Forsyth Man Sentenced For Passing Fraudulent Financial Instruments

For Immediate Release
U.S. Attorney's Office, Middle District of Georgia

G.F. Peterman, III, Acting United States Attorney for the Middle District of Georgia, announced that Carmen Deck Trevitt, Jr., age 60, of Forsyth, Georgia, was sentenced today to serve 27 months in Federal prison for two counts of passing fraudulent financial instruments.  Mr. Trevitt was sentenced by the Honorable Marc T. Treadwell, United States District Judge, in Macon, Georgia. Judge Treadwell also ordered Mr. Trevitt to pay a $10,000.00 fine.

Mr. Trevitt entered a guilty plea to these charges on June 17, 2015.  His plea agreement stipulated that on September 23, 2011 and November 1, 2011, Mr.

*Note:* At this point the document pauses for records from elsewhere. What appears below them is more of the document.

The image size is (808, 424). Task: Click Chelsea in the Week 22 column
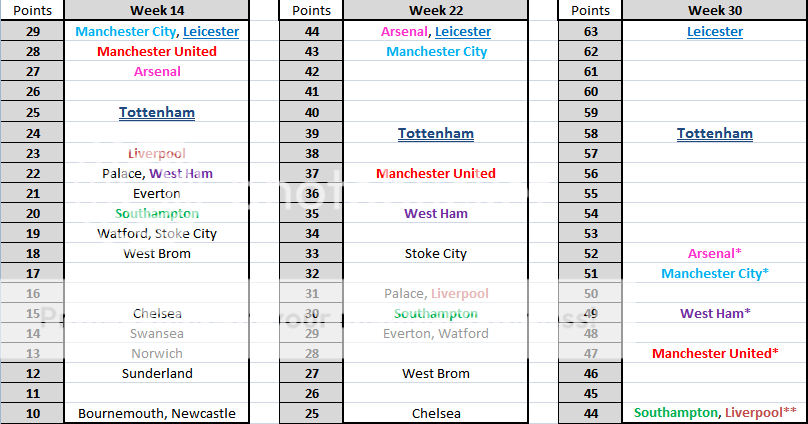pos(436,413)
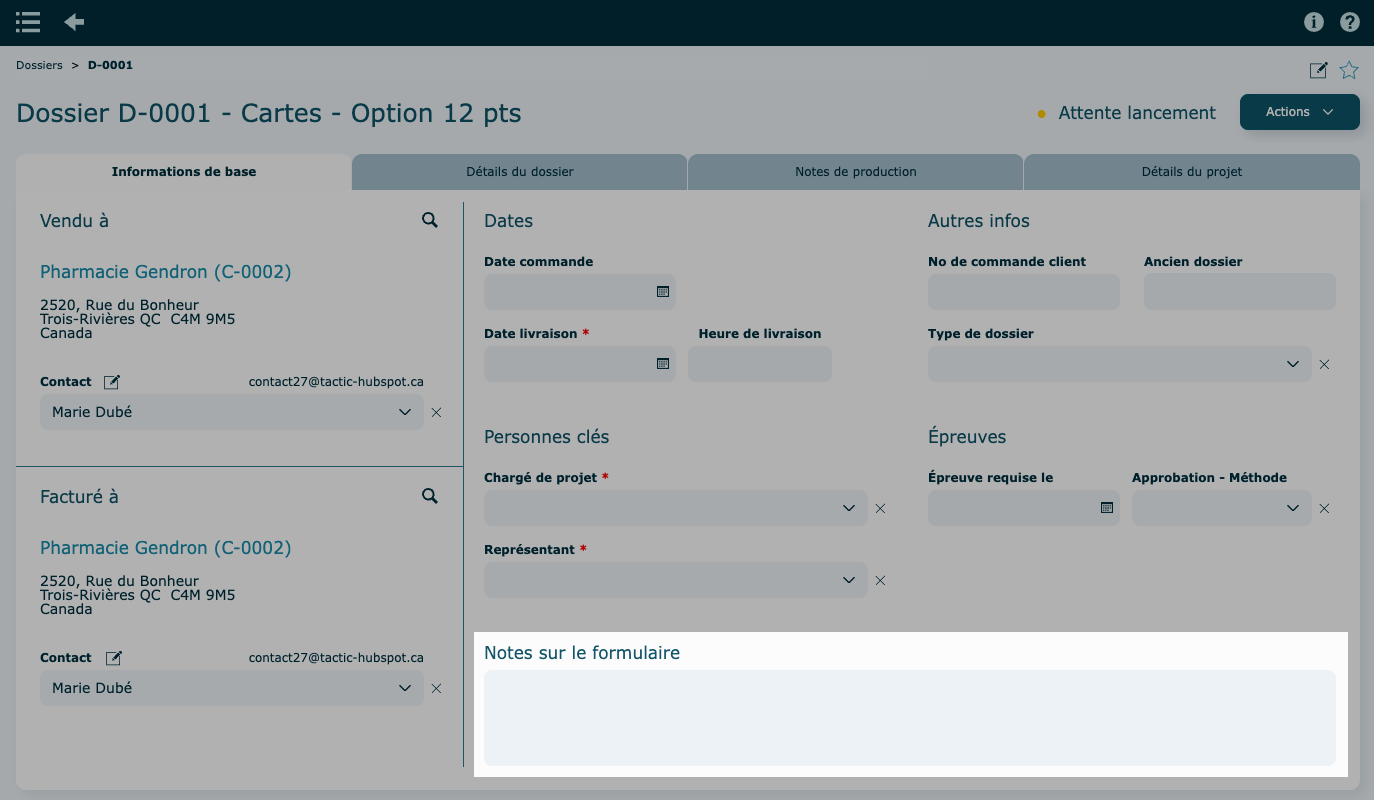Clear the Type de dossier selection
This screenshot has height=800, width=1374.
click(x=1324, y=365)
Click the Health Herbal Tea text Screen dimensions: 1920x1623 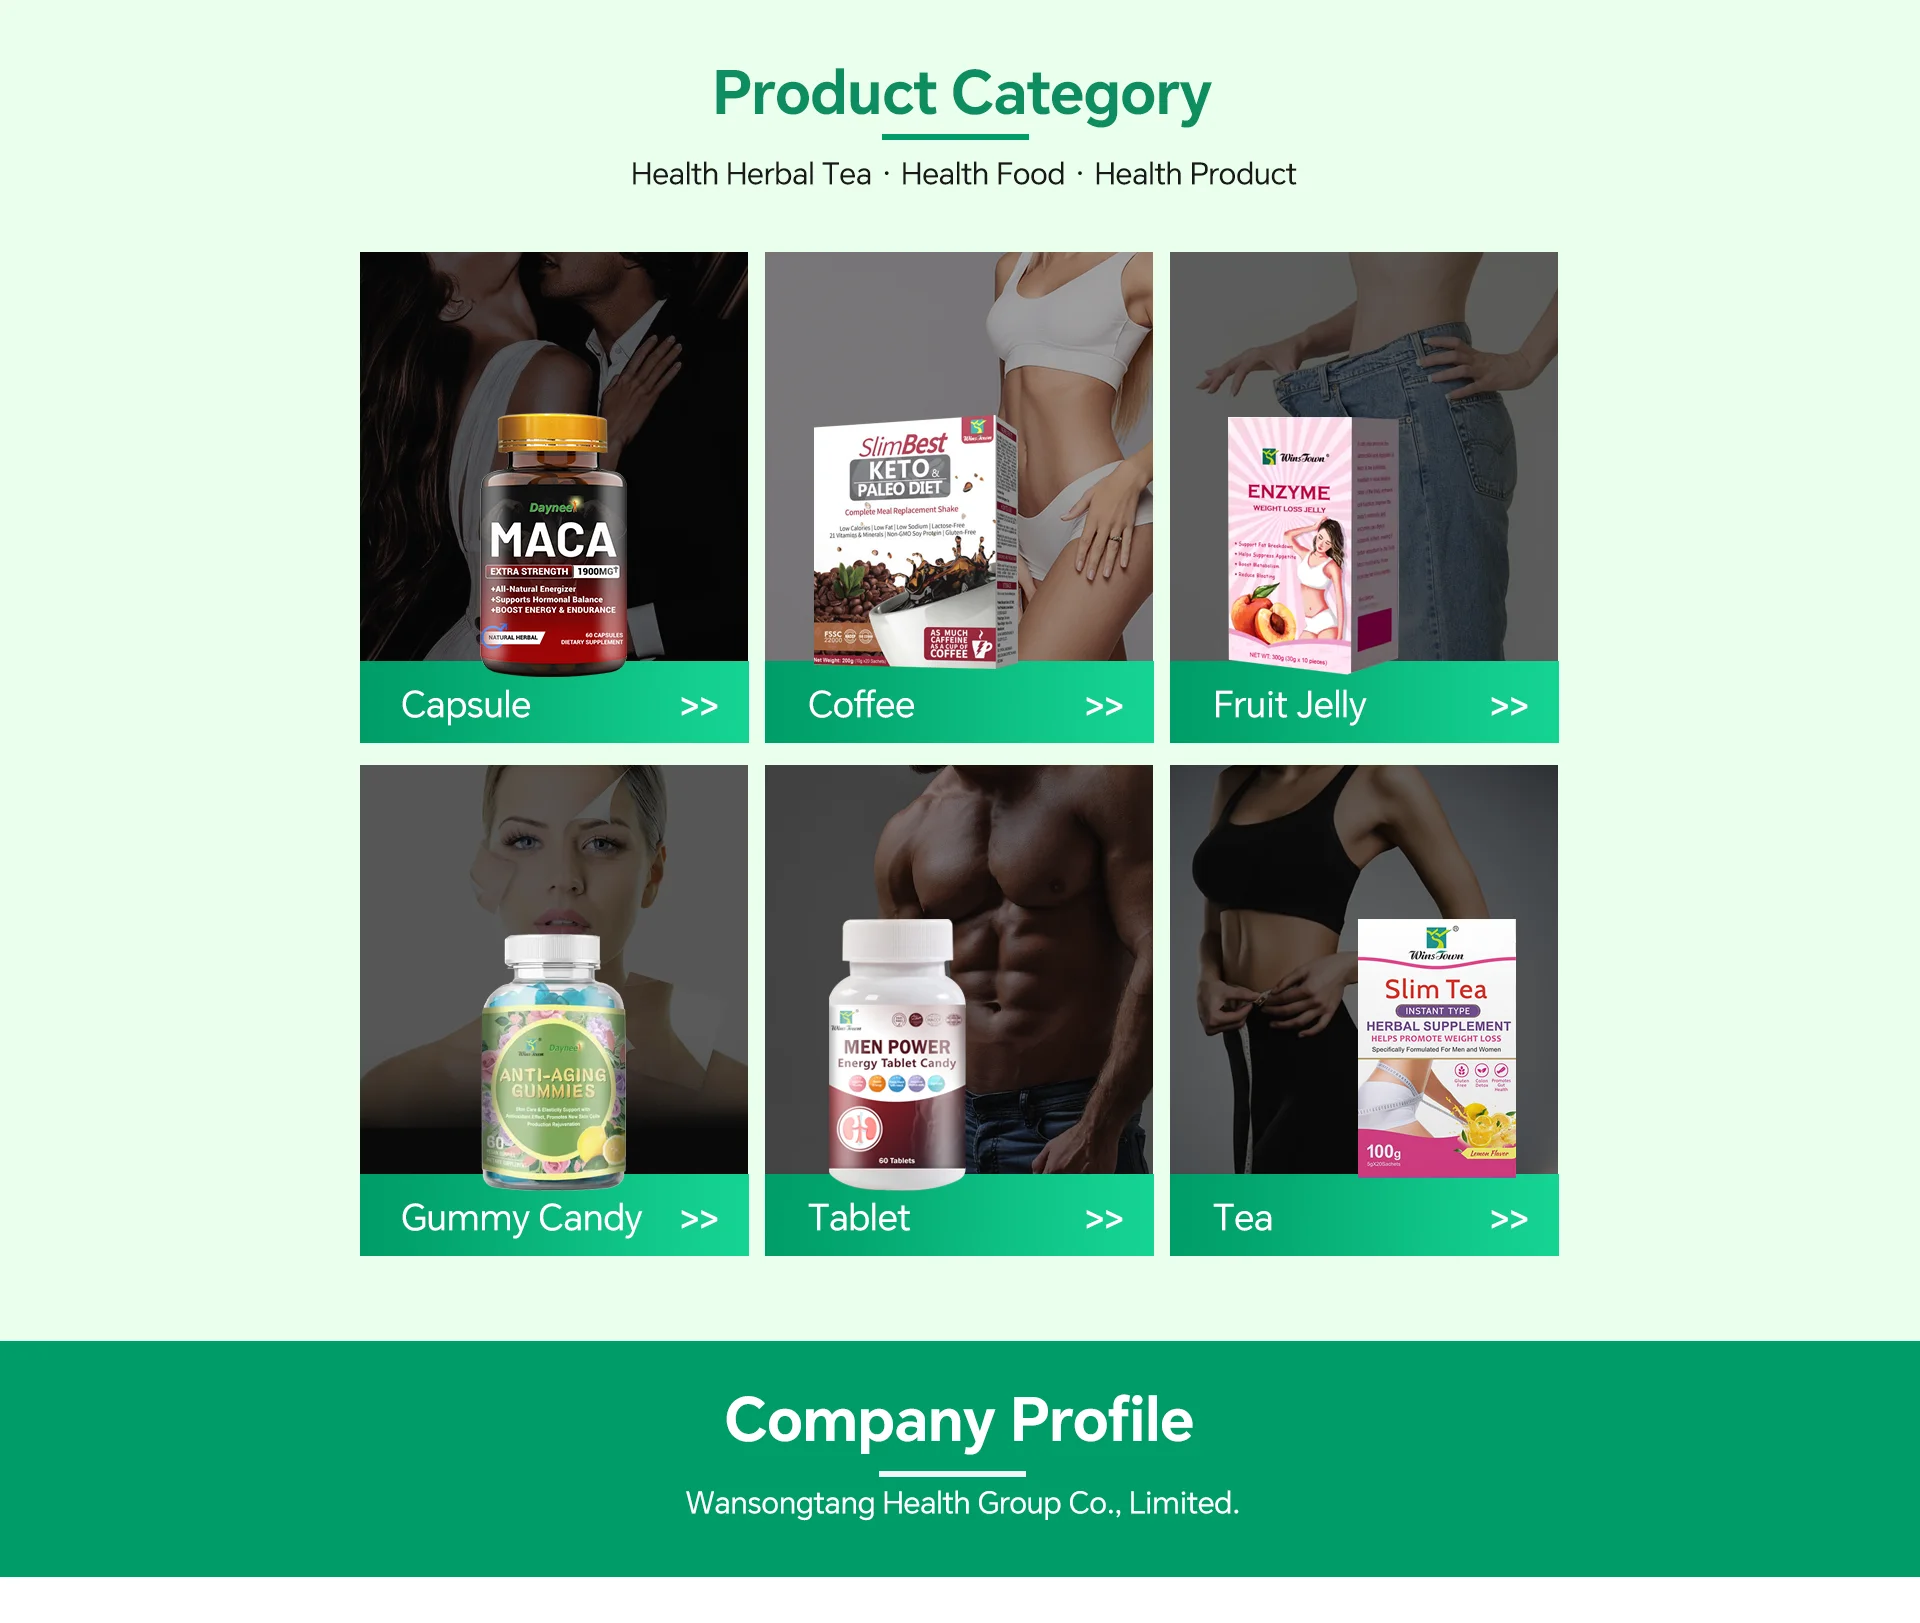pos(751,174)
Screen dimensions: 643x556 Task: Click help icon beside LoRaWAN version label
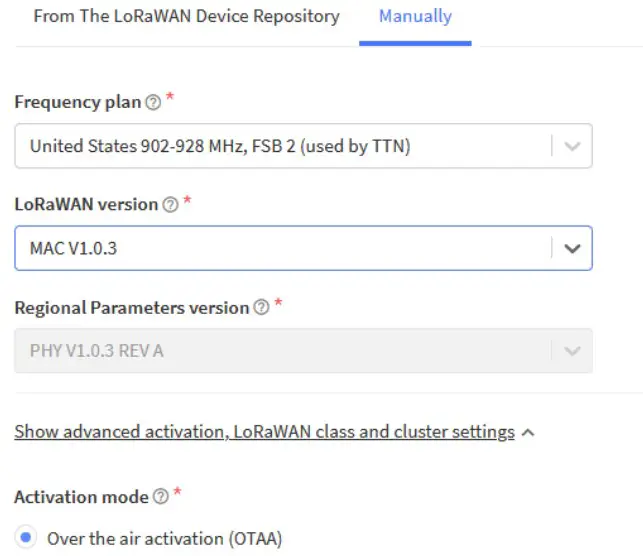(x=170, y=204)
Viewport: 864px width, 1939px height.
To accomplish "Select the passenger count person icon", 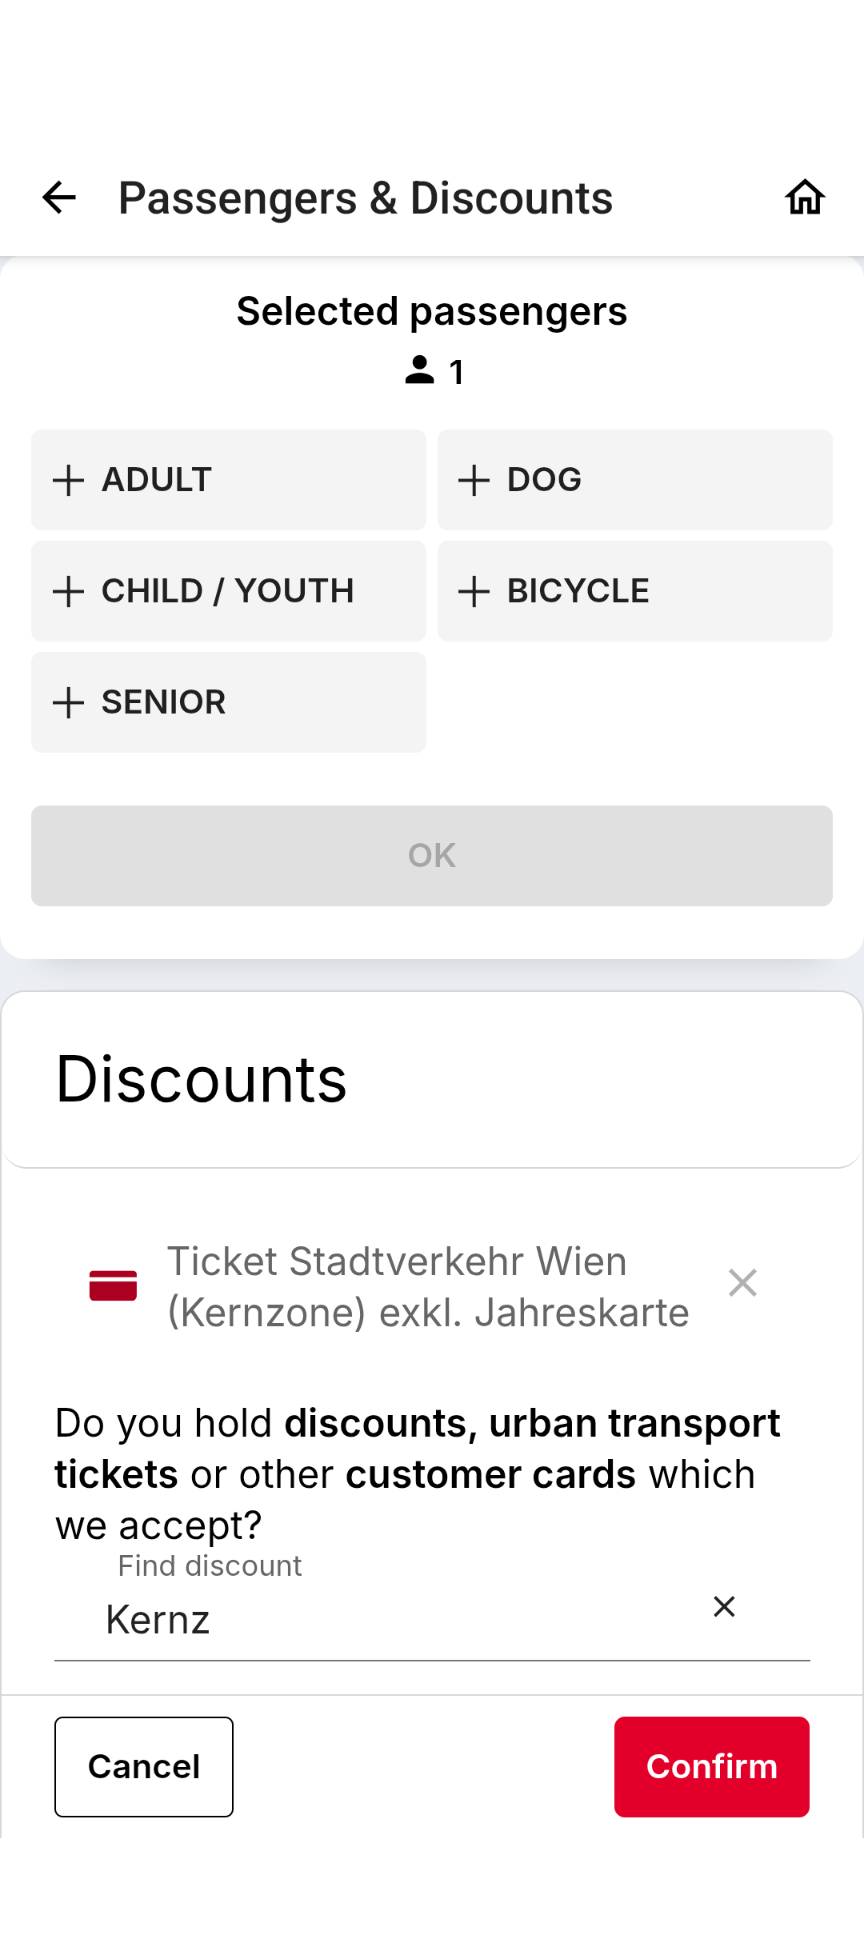I will click(419, 370).
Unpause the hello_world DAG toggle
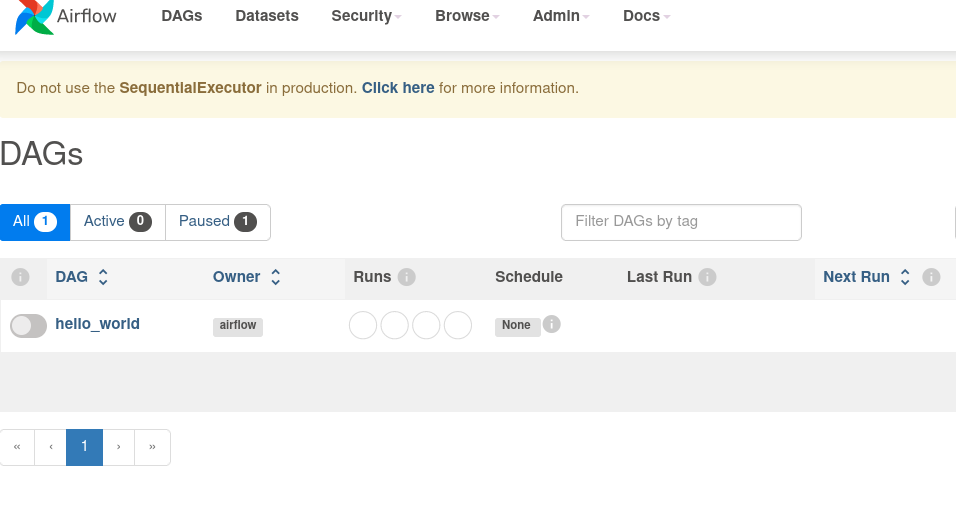The image size is (956, 517). pyautogui.click(x=28, y=325)
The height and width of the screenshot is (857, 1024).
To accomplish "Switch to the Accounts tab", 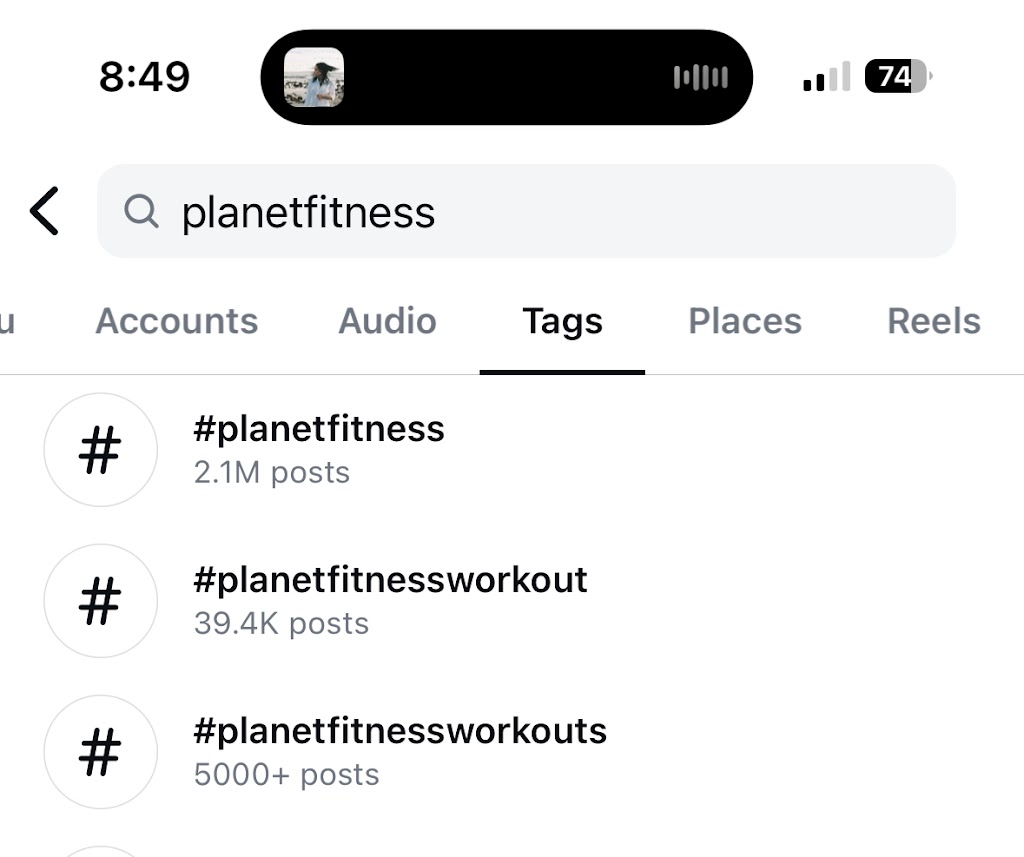I will pyautogui.click(x=177, y=321).
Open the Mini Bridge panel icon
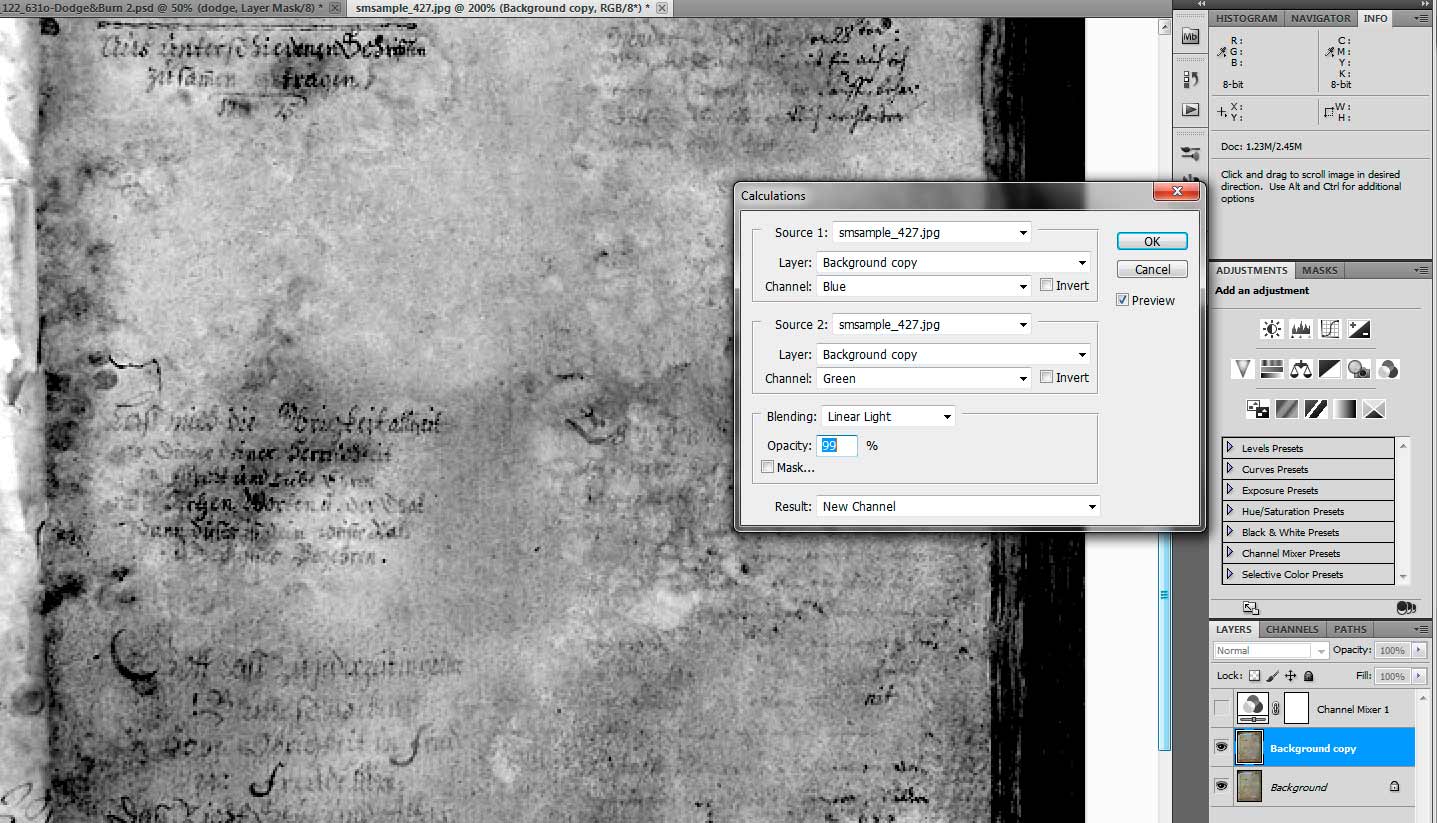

Trevitt submitted two separate fictitious obligations to the Internal Revenue Service (IRS) in Macon, Georgia, to pay his liabilities.  The first document was in the amount of $700,000.00, payable to the “United States Treasury for Credit to the IRS” dated September 16, 2011. The second document submitted indicated the same payee as the previous one; however, the amount was listed as $500,000.00 and was dated October 26, 2011.  Both of the fictitious obligations, which purported to be “International Bills of Exchange”, had no financial value. 

The investigation was initiated in November 2011 by the Treasury Inspector General for Tax Administration (TIGTA). TIGTA agents reported that Mr. Trevitt had filed numerous frivolous documents with the IRS in an attempt to impede and obstruct the collection of approximately $645,000 in outstanding tax liabilities.  For example, Mr. Trevitt filed documents purportedly appointing various federal officials as fiduciaries and thus claiming to make these individuals responsible for his tax liabilities. He also submitted documents to the IRS declaring he and his spouse were deceased, thus stopping enforcement activities. 

“Anyone who owes the amount of taxes owed by Mr. Trevitt has obviously been blessed with great good fortune by the opportunities afforded by life in the United States. It is then sad and unfortunate to see such a person go to these great lengths to avoid the legitimate tax obligations expected from all the citizens of this great nation” said Acting U.S. Attorney G.F. “Pete” Peterman, III.

The case was investigated by the Treasury Inspector General for Tax Administration (TIGTA).  Assistant United States Attorney Sonja B. Profit prosecuted the case for the Government.